At the heart of this anti-historical present age, however, stands that great hero of our time: the sempiternal orgiast, the one who lives for the pleasure of the moment. Once the end of human existence was identified with happiness and happiness came to be identified with pleasure and pleasure came to be identified primarily with sexual gratification, the game was up for history. For the sempiternal orgiast has no need for history for he has no time—no past and no future, just the intensity of the pleasure of the present moment.
In giving the Annual Lecture to the Ciceronian Society last week, I chose to speak on Sophocles’ tragedy, Antigone, against the background of the interpretations offered by G. W. F. Hegel and by Seamus Heaney. I argued in part that Antigone was (pace Heaney) an alien figure today because she was so profoundly and consciously shaped by her history, her family commitments, and the presence of the dead in the land of the living. Yet modern audiences have no conception of what that means because history, family and the dead have today become not so much a given source of identity as either an irrelevance or a set of problems to be overcome.

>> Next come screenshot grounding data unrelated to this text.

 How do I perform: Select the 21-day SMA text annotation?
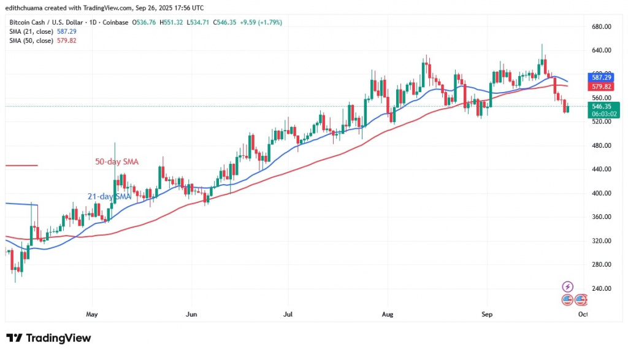[109, 196]
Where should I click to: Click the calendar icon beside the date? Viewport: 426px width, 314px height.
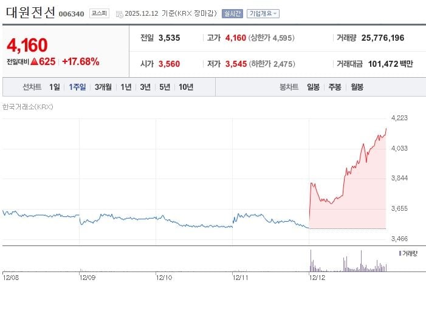tap(119, 13)
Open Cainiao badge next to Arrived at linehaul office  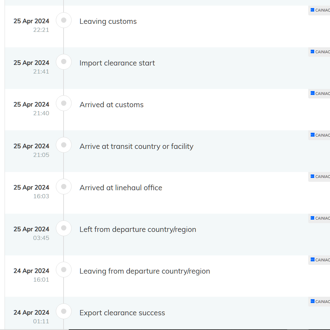[x=312, y=177]
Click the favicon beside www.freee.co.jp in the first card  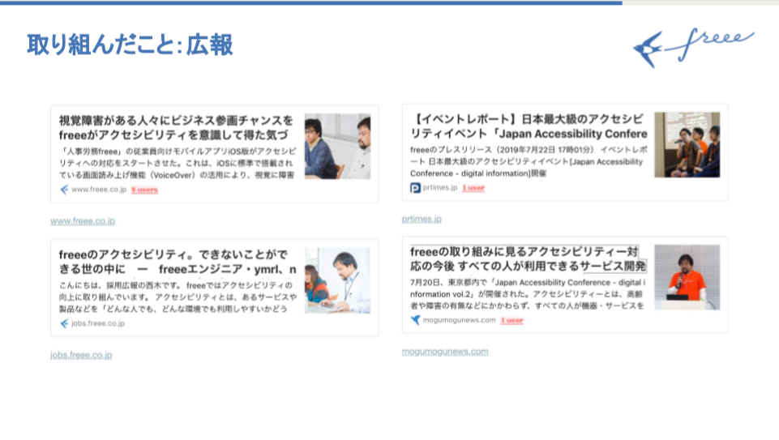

As a teacher of history, I often wonder why history as a discipline occupies such a low place in today’s society. When I tell people at parties that I teach church history, it is hard to tell whether it is the church or the history part which more marks me out as a sociopathic weirdo. Indeed, there are few trades which seem more irrelevant today than the traditional study of the past.
In part, I suspect this is because it is often badly taught. For my generation, too many of us experienced it as a mere concatenation of names and dates, trotted out in a dusty monotone by a teacher who really wanted to be an actuary but failed the personality test. It was tedious but not a problem. For this generation, however history is so awash in angry tales of the oppression of this or that micro-identity that it has become little more than present-day politics pursued through the idiom of the past tense. As Philip Rieff memorably expressed it in Fellow Teachers:
But, for Americans, all pasts are embarrassments, beyond recall except as tactical instruments of scarcely concealed rancor against present or imagined inferiorities.
Sadly, what was true of Rieff’s America in the early 1970s has become a general characteristic of the West in general. History is now useful on college campuses primarily as a means for bestowing much-sought-after vicarious victimhood on a generation that knows little or nothing of what it actually means to be a real victim of anything beyond over-indulgent parenting and a society that knows not what it means to be an adult.